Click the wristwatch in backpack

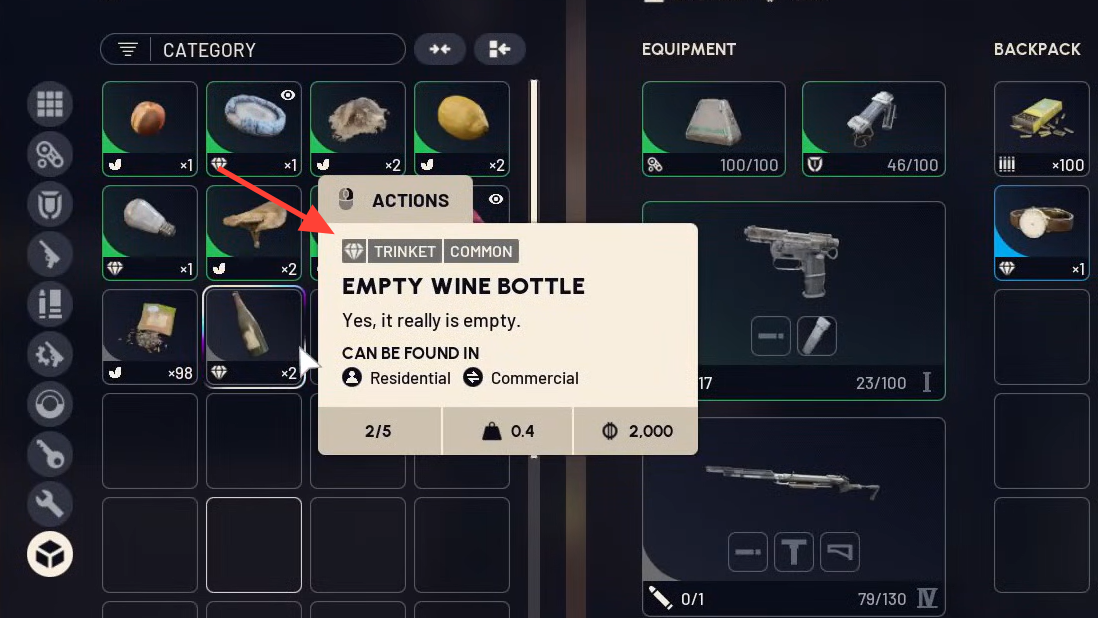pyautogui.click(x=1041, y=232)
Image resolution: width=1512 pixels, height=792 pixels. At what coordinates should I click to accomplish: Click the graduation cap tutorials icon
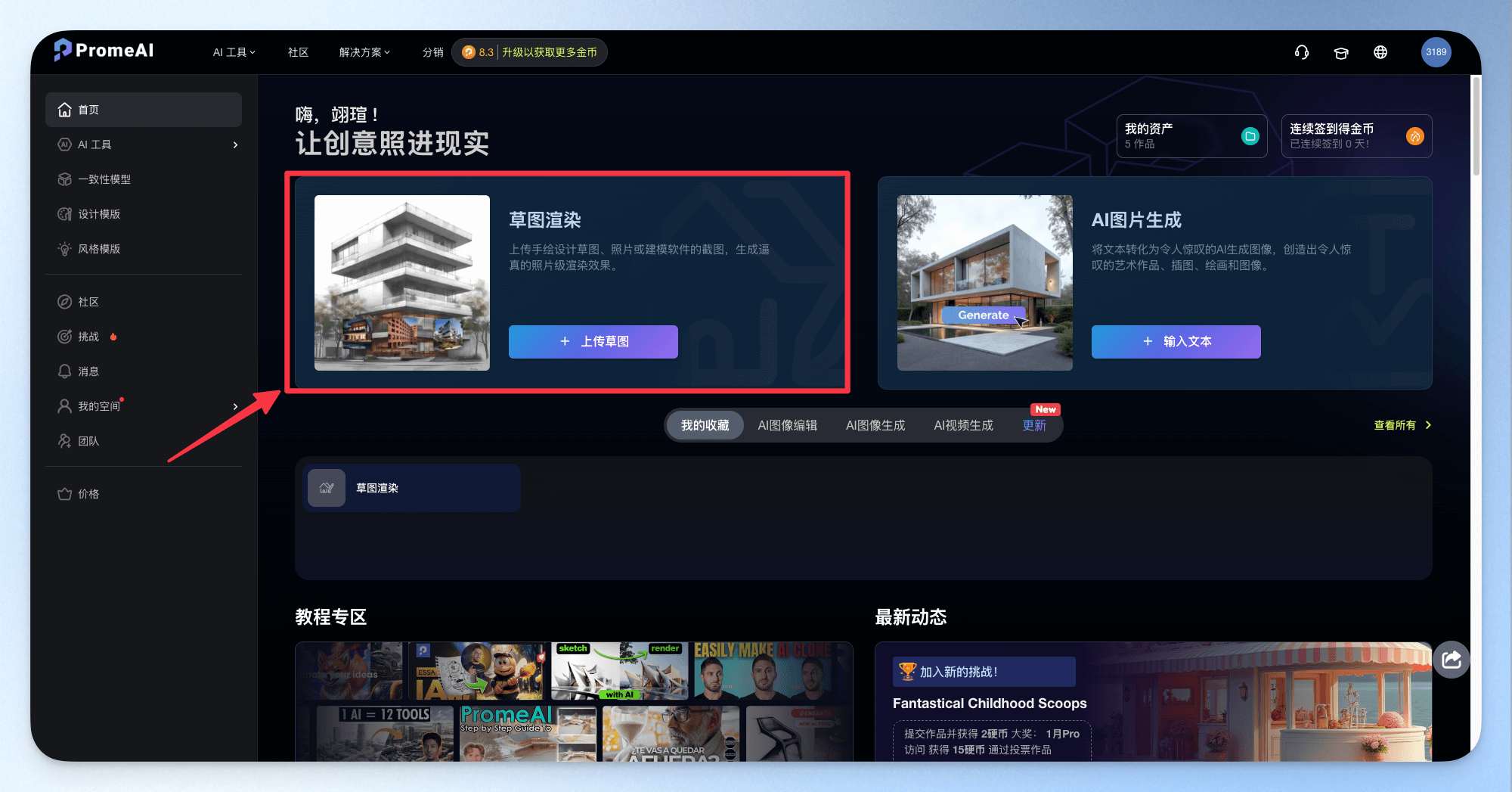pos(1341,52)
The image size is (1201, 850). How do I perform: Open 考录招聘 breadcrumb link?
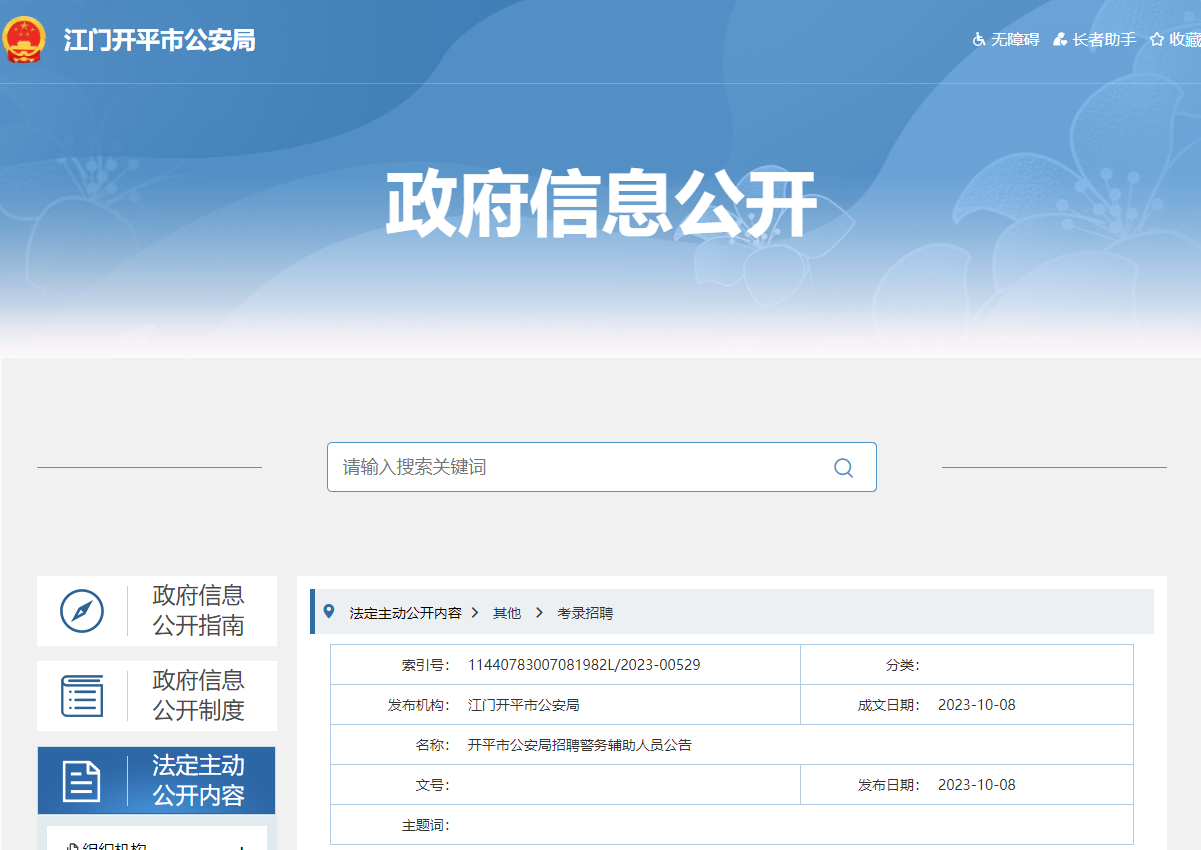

══════════

DIRECTIVE:
Render every line of the items above as a Markdown table with two columns, "No." for the row number and "Text" for the line, skipping blank lines. Leave the pictures out of the table.

WRITTEN ANSWER:
| No. | Text |
|---|---|
| 1 | Click the wristwatch in backpack |
| 2 | pyautogui.click(x=1041, y=232) |
| 3 | Image resolution: width=1512 pixels, height=792 pixels. At what coordinates should I click to accomplish: Click the graduation cap tutorials icon |
| 4 | pos(1341,52) |
| 5 | The image size is (1201, 850). How do I perform: Open 考录招聘 breadcrumb link? |